• SUPPLIED MATERIAL:

Segment Open

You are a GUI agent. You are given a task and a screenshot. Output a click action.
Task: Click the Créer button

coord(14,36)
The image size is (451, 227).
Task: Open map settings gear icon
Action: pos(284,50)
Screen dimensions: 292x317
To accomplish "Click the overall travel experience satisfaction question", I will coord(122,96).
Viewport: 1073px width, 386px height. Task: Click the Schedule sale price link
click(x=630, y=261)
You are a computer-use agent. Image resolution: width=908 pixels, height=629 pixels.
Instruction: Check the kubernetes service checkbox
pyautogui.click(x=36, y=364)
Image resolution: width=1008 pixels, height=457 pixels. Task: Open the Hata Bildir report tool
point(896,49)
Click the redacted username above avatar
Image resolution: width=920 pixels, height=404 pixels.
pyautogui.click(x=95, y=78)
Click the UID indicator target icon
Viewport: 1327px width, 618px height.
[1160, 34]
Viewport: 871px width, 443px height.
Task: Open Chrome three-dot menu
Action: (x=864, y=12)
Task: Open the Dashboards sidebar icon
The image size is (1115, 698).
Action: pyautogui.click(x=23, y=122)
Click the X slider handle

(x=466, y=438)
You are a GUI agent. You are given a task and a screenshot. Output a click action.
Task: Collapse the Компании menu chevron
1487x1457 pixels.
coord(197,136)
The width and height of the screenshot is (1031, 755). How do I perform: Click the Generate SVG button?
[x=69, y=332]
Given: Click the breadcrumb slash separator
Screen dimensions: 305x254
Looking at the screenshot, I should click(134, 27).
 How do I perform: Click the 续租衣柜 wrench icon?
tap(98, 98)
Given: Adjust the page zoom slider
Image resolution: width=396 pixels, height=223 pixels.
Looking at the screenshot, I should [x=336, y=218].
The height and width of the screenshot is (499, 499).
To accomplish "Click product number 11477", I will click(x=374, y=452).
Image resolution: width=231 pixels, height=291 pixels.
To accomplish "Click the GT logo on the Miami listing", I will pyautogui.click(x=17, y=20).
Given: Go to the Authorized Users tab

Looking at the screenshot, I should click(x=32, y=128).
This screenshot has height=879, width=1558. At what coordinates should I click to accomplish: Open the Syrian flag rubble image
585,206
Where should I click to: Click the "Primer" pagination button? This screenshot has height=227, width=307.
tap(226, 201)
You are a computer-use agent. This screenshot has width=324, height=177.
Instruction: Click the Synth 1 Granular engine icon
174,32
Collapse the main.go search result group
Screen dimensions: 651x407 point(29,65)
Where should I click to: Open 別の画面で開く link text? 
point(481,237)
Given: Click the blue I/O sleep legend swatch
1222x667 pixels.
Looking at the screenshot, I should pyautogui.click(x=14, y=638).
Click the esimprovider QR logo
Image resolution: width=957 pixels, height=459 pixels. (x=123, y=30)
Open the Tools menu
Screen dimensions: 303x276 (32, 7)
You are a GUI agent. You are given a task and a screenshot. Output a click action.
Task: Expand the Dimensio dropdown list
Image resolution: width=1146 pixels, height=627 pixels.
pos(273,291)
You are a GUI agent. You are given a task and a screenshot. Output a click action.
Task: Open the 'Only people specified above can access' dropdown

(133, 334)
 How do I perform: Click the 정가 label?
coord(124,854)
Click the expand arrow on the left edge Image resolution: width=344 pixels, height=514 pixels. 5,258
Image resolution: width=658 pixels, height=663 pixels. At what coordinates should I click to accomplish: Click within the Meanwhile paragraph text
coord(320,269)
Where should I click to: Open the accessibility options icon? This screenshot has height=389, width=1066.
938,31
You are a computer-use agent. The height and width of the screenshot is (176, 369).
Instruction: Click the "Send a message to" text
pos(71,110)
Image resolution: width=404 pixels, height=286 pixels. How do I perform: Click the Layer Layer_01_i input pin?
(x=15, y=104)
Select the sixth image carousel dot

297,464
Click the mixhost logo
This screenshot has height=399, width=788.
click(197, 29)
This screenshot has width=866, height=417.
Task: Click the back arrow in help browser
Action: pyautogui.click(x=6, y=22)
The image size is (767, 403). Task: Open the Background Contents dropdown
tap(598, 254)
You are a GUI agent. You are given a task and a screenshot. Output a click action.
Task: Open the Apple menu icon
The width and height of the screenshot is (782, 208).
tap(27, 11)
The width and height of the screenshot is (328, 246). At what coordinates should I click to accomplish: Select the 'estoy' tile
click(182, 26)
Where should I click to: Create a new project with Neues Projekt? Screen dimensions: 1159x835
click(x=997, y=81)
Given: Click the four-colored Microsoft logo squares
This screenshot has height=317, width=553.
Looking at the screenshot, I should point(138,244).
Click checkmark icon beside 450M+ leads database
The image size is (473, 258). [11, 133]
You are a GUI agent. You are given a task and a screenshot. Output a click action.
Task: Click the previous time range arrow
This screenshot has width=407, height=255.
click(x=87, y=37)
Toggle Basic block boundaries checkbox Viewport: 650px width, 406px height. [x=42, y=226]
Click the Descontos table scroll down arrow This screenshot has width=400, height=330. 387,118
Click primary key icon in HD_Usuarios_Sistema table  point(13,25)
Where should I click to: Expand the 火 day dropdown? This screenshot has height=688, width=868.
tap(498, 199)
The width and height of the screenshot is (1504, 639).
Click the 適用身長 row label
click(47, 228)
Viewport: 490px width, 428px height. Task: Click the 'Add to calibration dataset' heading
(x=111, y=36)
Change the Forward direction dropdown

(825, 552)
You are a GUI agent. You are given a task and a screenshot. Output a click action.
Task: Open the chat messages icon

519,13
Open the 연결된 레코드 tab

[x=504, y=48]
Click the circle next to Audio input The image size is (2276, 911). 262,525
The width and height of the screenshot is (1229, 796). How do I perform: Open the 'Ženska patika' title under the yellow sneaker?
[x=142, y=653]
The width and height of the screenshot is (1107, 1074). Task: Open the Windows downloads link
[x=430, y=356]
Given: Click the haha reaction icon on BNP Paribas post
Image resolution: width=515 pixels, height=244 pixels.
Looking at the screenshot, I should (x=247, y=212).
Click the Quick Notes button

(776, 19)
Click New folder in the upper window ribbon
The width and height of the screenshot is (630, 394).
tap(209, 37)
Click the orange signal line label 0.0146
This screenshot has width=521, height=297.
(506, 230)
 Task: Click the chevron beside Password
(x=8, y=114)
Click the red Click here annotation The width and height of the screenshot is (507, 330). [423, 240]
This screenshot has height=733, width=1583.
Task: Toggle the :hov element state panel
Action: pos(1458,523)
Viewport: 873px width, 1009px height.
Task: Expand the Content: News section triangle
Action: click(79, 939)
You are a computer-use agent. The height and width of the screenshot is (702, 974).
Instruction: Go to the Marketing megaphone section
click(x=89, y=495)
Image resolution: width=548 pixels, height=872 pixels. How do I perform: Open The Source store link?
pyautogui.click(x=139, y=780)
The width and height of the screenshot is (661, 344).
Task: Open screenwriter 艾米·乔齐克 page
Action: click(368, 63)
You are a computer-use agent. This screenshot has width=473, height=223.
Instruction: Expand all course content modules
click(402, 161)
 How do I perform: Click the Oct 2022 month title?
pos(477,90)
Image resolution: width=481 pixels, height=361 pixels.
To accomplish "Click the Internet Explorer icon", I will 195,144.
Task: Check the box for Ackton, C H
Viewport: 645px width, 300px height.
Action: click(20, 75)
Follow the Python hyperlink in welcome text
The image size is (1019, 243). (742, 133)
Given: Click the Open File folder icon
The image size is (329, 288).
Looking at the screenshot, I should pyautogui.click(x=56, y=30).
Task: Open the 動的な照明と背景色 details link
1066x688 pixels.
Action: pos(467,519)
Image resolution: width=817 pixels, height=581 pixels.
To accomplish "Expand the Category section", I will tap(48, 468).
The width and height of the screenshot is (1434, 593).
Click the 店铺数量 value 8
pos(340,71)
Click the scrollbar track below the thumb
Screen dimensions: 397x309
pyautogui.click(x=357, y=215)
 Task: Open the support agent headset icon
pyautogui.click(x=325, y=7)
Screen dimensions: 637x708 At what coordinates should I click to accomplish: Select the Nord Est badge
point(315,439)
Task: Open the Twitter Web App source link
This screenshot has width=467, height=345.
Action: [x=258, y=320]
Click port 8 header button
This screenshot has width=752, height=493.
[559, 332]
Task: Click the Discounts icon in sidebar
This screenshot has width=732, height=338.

Segment Closed

• WHAT IS NEEDED: Check each line above for the string "folder" and copy the ones that have it.

• EXERCISE RESPONSE:
Click New folder in the upper window ribbon
Given: Click the Open File folder icon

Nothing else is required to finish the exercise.